## Problem to solve
Carry on the Hippos dig report below from its last sentence, writing the next part in the same voice.

## Document section
--------------------------------------------------

Wednesday, July 19, 2006

Houses, eggshells — and bombs

You have been asking good questions about the dig here at Hippos!

More questions are welcome. You can ask a question by e-mail. Click on Ask a Question on the right. We’ll do our best to answer.

Darryl Schmidt (left) is back from helping get our students on flights home. Rhoda Schuler took the lead in that complicated effort.

Darryl and Glenn Borchert worked July 19 on getting the heavy sarcophagus back into the tomb where it came from. They got everything ready. The tractor lifted the sarcophagus back in. We want the sarcophagus hidden so no one tries to steal it.


DIGGING IN A HOUSE?

Here are answers to your questions:

Did you just realize recently that you were digging in a house? Could the church have had a kitchen? What other things have you found that make you think the bowl and egg were in a house?

We never know what we’re going to find as we begin to dig. We can always guess — but finding out for sure takes a while.

We save what we find as we dig — pottery, bones, pieces of glass, nails. Then we look carefully at it later.

A home has a certain kind of pottery used to prepare food. When we find such pottery and a lot of animal bones, we think it is from a domestic area — a place where people lived.

I like digging in domestic areas. I think about the people who lived near our church — talking, laughing, hurrying down the street into the cool buildings to get out of the hot sun.

Did our church have a kitchen? We’re not sure. If people lived at the church, it probably had a kitchen. A square I dug earlier appeared to be a domestic area on the north side of the church — but people may have lived there after the church was closed.

Was Jessica’s egg a chicken egg?

We think so. The egg shells are just about the size of the eggs in your refrigerator, and they’re white. In fact we have found more egg shells since Jessica flew home.

Chickens and people go way back. People were keeping chickens in China by 1400 BCE*. Our church dates to about 600 CE*, or 2,000 years later.

In the 1500s CE, explorers kept chickens on board their ships to eat the eggs and the chickens. In the 1600s CE, English settlers brought chickens to North America.

Why do you think it was a Muslim house where Jessica found the egg shell?

We think a Muslim family lived there because the pottery is from what we call the Ummayad period. That is a time when Islam, the religion of the Muslims, was very new and its followers had moved into Hippos.

--------------------------------------------------

## Information provided

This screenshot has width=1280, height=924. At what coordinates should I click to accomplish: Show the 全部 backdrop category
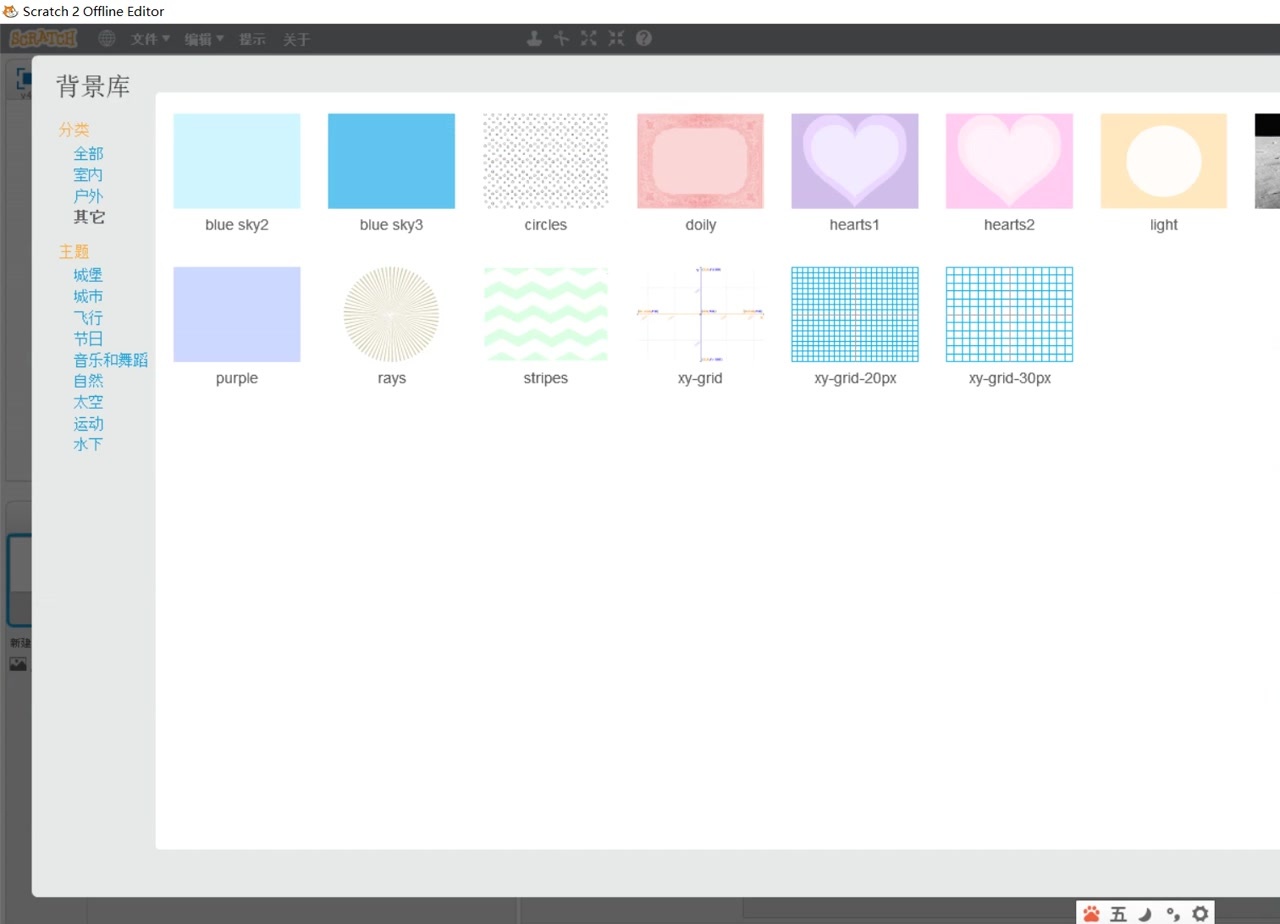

--------------------------------------------------

## Task output
Of course, we can’t be sure. I have a Japanese teapot, but that doesn’t make me Japanese. Jessica’s eggshell could have belonged to a Christian or Jewish family using Ummayad pottery.

Still, it’s important to notice the difference. At the time of the eggshell, whoever was using the kitchen, the culture of this area was Muslim.

Was the booming from the bombs loud? Was anyone killed?

We still hear booms, some far away, some close. The booms July 15 from Tiberias just 15 kilometers** away were as loud as fireworks on the Fourth of July. I don’t think I like fireworks any more.

This afternoon, a boom was so close it rattled the lab window. We are supposed to stay away from windows, but this window looks out on a wall. So I felt safe.

We stay inside when we hear booms close by. These missiles only hurt you if they land very close by and you have no protection.

Sadly, 15 people in Israel have been killed by missiles in the last few days. No one working on the dig has been hurt by a missile.

Today in Nazareth, about 30 kilometers to the west, two children were killed on the way to visit their uncle. The children were Arabs — like the people who launch the rockets.

Hezbollah has launched hundreds of missiles. The risk of being hurt is very small.

But that doesn’t help the people who are sad about the dead children. The younger was only three years old. His brother was either nine or seven years old. The first newspaper accounts disagree.

Israelis are fighting back by bombing in Lebanon where Hezbollah is launching the missiles. More people have died in the bombing there.

We hope that soon leaders will stop fighting and work things out.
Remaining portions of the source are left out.